Baisse les yeux, garde la tête droite, sombre crétin ! Même le Figaro semble avoir un sursaut d’intelligence.
Le rédacteur du Ricaneur se recentre enfin. Sur le toit, les deux hommes soupirent, avant de bloquer leur larynx. Les missionnaires manquent de se vautrer sur l’asphalte cabossé et faire choir le précieux réceptacle. Mais quelle paire d’andouilles ! Pour un peu, Sanchez a presqu’envie de raser la zone immédiatement.
A l’intérieur de la réserve, un prélat de l’Ordre du Poulpe de Cuivre aperçoit les deux journalistes titubant. Il intime le silence et sonne le branle-bas. Après des heures d’attente à se retenir d’esquinter des retraités enlevés par erreur, il est enfin temps de s’en mettre plein les fouilles.
Les portes s’ouvrent. Une douzaine de ravisseurs sortent en rang d'oignons, arme au poing, lampes braquées sur les deux journalistes qui manquent, surpris, d’envoyer valser leur cargaison.
- Vous avez l’argent ? lance un grand type en soutane, le visage caché d’un masque miteux à l’effigie d’un poulpe.
La réponse de Philibert reste bloquée dans sa gorge.
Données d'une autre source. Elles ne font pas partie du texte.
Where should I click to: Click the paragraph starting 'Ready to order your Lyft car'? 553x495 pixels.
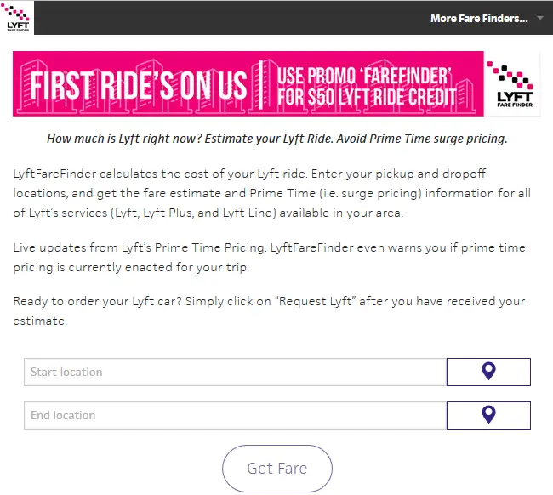(269, 311)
Tout juste ne s’oublie-t-il pas. Séparé du coffre, Jérôme hoche la tête, soulevant son côté de cargaison.
- Approchez ! braille l’autre.
Les deux journalistes échangent un coup d’œil. Oui, plutôt mourir que de marcher vers ces fous furieux, mais ont-ils le choix ? Bien sûr que non, aussi s’avancent-ils à pas lent.
Immédiatement, quatre abducteurs vont à leur encontre. Une paire de poulpes les fouillent sous l’étroite surveillance de fusils chromés. Nouveau hochement de tête, cette fois côté groupuscule. Aucun danger à signaler. Les deux journalistes sont gris comme leur profession, avec en bonus, une douteuse odeur d’urée.